House Bill 4522 — the “Cancelling Professor Tenure Act” — seeks to prohibit public colleges and universities from awarding tenure to employees hired in 2023 or later. Instead, faculty members would be offered contracts no longer than five years.

The bill, introduced November 10 by Rep. Bill Taylor and co-sponsored by 22 other Republicans, would also:

  • Eliminate existing tenure programs where there are no more tenured employees left at an institution, starting December 1, 2022.
  • Require all full-time faculty and tenured faculty members at public institutions to teach at least two undergraduate or graduate classes each fall and spring semester, starting in the 2024-25 academic year (excepting faculty members in departments or institutions that teach only graduate degrees).
  • Require all public colleges to report the number of full-time faculty members who have received tenure each year to the South Carolina Commission on Higher Education, starting July 31, 2025.

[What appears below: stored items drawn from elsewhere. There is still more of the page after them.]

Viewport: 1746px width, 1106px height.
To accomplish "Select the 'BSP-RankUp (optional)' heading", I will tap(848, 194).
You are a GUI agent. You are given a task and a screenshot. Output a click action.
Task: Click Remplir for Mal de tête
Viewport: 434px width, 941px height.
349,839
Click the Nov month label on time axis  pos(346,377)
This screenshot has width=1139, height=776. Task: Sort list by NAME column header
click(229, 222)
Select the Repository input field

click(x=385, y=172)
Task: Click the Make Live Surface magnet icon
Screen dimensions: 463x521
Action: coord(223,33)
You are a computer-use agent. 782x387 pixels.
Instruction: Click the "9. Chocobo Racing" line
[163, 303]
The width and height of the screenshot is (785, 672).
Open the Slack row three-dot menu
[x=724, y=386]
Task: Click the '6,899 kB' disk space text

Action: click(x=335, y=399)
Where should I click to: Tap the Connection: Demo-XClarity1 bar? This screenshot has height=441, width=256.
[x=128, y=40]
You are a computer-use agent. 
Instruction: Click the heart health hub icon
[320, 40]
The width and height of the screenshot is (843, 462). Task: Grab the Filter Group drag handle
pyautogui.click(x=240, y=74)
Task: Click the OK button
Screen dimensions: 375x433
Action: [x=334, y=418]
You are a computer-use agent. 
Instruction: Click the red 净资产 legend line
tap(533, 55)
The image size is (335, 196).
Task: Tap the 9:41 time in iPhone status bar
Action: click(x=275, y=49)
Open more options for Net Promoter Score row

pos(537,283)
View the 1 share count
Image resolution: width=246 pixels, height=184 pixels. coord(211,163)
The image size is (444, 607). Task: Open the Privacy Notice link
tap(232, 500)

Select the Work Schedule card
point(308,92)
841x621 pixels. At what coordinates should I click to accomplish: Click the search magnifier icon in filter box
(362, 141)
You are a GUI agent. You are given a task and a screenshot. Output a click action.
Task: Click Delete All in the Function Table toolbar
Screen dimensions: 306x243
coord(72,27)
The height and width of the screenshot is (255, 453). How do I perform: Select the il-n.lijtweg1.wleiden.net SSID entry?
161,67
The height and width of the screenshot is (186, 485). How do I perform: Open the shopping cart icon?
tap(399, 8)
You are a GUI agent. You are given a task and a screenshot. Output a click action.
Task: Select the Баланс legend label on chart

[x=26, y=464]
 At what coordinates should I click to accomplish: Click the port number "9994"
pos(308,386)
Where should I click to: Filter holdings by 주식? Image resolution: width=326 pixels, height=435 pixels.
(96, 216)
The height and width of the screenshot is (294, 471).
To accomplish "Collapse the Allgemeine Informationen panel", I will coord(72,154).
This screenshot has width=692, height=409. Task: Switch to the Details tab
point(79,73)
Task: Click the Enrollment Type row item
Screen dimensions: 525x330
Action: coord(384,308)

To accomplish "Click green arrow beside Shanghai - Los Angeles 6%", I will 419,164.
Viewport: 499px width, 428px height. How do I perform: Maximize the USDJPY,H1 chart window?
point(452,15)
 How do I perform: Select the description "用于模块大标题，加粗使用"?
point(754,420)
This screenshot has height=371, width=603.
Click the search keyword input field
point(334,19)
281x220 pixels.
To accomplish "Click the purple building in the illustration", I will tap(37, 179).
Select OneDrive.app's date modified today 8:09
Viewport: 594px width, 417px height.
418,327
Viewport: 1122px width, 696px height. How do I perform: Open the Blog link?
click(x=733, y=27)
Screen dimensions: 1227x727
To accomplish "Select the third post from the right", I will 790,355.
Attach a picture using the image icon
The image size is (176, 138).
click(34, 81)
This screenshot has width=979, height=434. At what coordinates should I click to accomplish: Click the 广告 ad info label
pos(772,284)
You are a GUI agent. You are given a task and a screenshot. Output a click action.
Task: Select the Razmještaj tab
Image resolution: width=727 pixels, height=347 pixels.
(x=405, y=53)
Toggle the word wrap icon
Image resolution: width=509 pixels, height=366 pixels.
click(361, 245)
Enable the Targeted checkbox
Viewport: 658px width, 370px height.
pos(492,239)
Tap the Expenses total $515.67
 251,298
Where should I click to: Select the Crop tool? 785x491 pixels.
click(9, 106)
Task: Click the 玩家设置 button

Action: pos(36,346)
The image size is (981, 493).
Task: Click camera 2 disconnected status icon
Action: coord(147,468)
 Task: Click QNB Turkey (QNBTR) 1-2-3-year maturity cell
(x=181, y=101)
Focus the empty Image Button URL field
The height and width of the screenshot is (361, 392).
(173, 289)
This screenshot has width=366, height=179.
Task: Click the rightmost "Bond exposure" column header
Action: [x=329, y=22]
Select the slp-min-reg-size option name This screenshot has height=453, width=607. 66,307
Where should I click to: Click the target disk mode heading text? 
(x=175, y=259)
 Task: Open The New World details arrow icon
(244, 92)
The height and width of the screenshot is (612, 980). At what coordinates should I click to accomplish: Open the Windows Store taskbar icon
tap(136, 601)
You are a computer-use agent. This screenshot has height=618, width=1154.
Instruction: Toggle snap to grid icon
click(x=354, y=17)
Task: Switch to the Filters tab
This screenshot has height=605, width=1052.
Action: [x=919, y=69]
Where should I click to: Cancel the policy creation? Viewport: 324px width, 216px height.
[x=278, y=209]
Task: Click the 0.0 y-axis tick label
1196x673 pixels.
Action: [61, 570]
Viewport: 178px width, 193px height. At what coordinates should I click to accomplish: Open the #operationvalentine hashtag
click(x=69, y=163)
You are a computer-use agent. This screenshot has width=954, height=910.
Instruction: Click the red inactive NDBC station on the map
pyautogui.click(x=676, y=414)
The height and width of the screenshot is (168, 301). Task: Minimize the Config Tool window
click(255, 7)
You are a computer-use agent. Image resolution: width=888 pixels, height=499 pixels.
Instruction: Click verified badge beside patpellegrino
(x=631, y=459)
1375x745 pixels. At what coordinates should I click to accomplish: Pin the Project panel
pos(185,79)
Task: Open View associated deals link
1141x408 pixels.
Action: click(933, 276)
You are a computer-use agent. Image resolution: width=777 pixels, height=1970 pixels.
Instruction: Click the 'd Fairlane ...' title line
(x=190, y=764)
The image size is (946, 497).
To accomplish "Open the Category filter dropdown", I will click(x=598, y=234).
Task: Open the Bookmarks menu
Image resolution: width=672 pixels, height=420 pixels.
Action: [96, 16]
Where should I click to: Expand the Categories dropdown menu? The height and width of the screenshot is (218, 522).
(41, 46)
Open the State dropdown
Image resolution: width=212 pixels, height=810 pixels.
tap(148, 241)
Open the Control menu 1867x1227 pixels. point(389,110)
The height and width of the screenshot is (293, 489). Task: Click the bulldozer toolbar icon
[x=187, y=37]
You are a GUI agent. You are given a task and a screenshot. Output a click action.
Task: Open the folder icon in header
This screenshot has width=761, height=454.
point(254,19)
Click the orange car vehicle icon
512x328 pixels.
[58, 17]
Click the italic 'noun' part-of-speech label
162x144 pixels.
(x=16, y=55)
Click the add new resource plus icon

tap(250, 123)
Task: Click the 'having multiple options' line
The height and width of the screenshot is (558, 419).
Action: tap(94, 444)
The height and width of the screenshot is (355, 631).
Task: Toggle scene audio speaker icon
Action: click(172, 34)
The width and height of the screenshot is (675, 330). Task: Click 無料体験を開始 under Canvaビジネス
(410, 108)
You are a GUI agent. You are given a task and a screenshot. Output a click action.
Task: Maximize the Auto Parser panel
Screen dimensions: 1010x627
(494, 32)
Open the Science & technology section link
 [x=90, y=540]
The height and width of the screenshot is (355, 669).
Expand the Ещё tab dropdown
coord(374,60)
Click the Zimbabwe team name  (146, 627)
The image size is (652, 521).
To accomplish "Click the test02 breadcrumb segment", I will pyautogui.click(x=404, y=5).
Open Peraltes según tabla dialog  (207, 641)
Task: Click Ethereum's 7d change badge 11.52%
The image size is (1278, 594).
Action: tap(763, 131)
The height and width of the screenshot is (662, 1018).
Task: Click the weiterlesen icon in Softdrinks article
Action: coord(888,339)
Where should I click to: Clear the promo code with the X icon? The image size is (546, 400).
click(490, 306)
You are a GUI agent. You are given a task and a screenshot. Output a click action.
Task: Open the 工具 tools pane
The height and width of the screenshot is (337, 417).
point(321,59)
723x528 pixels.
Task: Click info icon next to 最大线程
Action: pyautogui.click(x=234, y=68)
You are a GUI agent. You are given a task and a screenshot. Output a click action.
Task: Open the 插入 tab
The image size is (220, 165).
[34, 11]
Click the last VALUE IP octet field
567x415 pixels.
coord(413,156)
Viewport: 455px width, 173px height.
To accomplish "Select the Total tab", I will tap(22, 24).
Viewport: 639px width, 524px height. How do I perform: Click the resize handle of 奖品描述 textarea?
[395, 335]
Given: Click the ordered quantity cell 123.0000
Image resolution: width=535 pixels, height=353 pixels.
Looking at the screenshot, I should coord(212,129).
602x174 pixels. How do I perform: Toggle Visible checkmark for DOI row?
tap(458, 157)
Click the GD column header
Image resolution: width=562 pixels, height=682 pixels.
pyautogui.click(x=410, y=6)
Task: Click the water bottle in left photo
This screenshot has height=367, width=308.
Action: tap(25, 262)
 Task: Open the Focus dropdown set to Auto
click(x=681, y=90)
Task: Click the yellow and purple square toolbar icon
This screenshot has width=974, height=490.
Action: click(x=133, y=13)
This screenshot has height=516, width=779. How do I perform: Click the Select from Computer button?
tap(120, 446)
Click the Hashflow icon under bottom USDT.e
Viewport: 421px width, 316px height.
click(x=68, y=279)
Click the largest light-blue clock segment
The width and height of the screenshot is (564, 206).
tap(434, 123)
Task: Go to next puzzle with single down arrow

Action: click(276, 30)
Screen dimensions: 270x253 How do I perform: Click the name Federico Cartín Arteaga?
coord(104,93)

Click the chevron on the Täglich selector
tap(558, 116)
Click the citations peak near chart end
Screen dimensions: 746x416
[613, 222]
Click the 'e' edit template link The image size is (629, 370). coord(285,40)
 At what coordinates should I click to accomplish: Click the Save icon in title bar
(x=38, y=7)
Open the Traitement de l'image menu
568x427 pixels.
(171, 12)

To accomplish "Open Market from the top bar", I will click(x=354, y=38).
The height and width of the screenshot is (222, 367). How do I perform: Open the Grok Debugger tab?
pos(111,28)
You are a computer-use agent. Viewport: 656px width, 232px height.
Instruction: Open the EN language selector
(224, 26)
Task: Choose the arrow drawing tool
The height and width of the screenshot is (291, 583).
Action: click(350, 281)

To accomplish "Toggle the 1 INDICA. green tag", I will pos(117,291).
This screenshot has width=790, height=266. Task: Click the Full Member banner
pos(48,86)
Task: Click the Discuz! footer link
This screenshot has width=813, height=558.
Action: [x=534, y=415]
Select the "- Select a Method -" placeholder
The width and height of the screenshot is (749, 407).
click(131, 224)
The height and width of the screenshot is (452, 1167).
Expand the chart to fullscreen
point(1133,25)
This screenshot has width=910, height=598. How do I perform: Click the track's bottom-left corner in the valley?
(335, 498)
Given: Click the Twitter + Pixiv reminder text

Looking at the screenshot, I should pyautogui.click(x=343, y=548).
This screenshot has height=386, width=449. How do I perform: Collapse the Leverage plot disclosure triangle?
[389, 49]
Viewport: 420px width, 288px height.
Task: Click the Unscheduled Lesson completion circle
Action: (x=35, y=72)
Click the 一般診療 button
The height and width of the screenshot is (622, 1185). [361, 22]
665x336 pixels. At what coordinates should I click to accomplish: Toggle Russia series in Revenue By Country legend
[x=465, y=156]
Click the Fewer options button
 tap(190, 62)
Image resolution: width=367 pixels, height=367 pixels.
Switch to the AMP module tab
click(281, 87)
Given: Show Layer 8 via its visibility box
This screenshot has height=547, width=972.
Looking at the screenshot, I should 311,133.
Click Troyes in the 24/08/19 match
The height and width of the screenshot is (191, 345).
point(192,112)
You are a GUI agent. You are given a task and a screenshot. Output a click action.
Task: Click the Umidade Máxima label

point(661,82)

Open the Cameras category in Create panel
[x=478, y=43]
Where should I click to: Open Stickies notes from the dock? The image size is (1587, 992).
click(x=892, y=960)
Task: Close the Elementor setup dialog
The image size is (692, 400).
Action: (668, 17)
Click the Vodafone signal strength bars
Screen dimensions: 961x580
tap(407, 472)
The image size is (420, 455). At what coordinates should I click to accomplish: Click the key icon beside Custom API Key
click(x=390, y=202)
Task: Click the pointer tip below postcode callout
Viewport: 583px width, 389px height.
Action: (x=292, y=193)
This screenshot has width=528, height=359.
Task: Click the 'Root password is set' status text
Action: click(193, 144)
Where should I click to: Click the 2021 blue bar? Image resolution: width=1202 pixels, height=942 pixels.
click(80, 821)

“The intention of the legislation is to alter professor tenure, replacing the lifelong guarantee [of] permanent employment with a contractual agreement that is comparable to what other sectors of American life have,” Taylor said in an interview with The Chronicle.

Provosts at South Carolina’s two largest research universities, Clemson University and the University of South Carolina at Columbia, could not be reached for comment via phone or email Monday.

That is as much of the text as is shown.